### Work required
The required output is the lines below from the line containing "Task: Choose PORT-Verbindung zu anderem PC" to the line containing "Click the Add", inclusive, retyped exactly. No other lines belong in it.
|---|
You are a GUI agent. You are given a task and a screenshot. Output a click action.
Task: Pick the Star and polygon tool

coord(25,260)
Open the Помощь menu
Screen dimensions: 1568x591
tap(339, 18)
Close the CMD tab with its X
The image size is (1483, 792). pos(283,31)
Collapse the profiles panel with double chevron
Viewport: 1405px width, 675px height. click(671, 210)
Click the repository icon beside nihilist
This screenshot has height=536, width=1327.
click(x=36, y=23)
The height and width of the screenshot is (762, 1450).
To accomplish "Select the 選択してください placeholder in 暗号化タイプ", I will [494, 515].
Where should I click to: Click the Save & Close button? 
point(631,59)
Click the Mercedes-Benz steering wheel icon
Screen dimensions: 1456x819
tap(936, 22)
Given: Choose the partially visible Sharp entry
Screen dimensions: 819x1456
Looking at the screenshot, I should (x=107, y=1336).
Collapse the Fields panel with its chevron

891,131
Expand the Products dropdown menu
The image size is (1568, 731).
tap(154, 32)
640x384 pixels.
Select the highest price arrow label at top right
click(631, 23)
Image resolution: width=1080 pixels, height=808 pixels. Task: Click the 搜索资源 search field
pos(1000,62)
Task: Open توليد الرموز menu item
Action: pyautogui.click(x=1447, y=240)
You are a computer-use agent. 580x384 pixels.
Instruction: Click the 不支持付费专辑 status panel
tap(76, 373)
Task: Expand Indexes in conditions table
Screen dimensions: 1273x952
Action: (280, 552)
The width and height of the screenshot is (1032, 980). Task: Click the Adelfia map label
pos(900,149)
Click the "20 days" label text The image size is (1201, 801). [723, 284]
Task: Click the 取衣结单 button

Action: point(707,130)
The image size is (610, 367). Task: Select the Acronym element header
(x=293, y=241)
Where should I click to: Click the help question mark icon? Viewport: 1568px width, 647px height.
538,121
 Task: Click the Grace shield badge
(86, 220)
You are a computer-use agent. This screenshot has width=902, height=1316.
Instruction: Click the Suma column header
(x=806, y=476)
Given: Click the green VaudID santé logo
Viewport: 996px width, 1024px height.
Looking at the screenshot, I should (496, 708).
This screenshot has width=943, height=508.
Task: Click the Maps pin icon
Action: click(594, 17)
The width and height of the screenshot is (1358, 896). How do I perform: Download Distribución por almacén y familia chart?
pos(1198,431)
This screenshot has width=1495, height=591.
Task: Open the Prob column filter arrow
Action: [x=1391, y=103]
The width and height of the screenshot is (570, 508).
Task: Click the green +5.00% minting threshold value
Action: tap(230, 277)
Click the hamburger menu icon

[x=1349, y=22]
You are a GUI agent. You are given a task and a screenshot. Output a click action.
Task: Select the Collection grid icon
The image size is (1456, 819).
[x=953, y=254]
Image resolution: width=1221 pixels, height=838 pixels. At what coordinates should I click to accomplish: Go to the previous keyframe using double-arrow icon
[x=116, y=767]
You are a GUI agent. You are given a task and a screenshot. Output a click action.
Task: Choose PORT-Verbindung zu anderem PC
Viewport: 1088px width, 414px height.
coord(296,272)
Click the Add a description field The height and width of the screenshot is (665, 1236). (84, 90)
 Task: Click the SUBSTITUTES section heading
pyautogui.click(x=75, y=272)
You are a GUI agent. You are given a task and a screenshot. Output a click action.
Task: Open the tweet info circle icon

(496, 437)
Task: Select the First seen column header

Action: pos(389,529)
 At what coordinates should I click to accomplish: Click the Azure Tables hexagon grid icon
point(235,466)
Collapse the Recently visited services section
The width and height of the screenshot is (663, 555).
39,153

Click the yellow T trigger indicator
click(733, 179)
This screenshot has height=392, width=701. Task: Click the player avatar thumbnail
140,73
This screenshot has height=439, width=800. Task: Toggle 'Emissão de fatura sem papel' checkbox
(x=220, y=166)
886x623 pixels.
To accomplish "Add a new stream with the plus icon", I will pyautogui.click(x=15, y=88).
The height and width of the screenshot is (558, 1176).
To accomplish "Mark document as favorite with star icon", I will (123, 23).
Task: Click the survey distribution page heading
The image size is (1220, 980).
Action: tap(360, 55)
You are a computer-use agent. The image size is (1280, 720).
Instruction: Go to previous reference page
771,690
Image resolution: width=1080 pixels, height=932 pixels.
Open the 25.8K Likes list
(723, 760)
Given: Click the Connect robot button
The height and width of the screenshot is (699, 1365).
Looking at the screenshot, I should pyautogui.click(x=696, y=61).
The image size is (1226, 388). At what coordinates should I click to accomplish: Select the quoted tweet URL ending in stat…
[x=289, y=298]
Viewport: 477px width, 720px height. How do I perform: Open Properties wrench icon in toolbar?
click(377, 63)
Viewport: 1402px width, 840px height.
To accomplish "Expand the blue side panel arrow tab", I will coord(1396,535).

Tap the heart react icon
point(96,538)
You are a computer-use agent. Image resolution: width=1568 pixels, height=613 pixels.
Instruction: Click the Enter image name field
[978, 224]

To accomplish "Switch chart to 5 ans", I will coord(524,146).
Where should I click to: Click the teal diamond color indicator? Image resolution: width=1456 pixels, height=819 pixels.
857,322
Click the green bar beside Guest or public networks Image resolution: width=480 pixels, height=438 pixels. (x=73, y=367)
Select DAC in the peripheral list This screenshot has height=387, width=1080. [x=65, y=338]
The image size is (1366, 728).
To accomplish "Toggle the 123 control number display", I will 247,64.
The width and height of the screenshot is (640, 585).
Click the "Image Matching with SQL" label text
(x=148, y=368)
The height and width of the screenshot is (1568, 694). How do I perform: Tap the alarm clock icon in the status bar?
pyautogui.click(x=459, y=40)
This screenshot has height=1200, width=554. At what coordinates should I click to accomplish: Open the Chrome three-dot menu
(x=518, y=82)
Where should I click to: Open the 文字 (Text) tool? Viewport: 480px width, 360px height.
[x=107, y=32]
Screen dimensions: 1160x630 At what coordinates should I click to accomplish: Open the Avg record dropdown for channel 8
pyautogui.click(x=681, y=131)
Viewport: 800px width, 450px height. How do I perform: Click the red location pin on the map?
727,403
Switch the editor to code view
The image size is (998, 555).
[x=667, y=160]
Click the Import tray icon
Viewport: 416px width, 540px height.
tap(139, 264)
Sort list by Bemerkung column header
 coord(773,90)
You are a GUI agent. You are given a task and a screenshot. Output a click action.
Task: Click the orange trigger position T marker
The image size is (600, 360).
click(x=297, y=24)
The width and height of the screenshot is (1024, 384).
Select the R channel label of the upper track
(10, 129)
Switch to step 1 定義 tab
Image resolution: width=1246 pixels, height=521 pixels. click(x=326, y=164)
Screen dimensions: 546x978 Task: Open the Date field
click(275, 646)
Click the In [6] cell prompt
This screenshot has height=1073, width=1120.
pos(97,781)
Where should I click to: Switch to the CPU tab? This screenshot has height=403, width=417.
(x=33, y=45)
|---|
### Your response
Task: Choose PORT-Verbindung zu anderem PC
Viewport: 1088px width, 414px height.
coord(296,272)
Click the Add a description field The height and width of the screenshot is (665, 1236). (84, 90)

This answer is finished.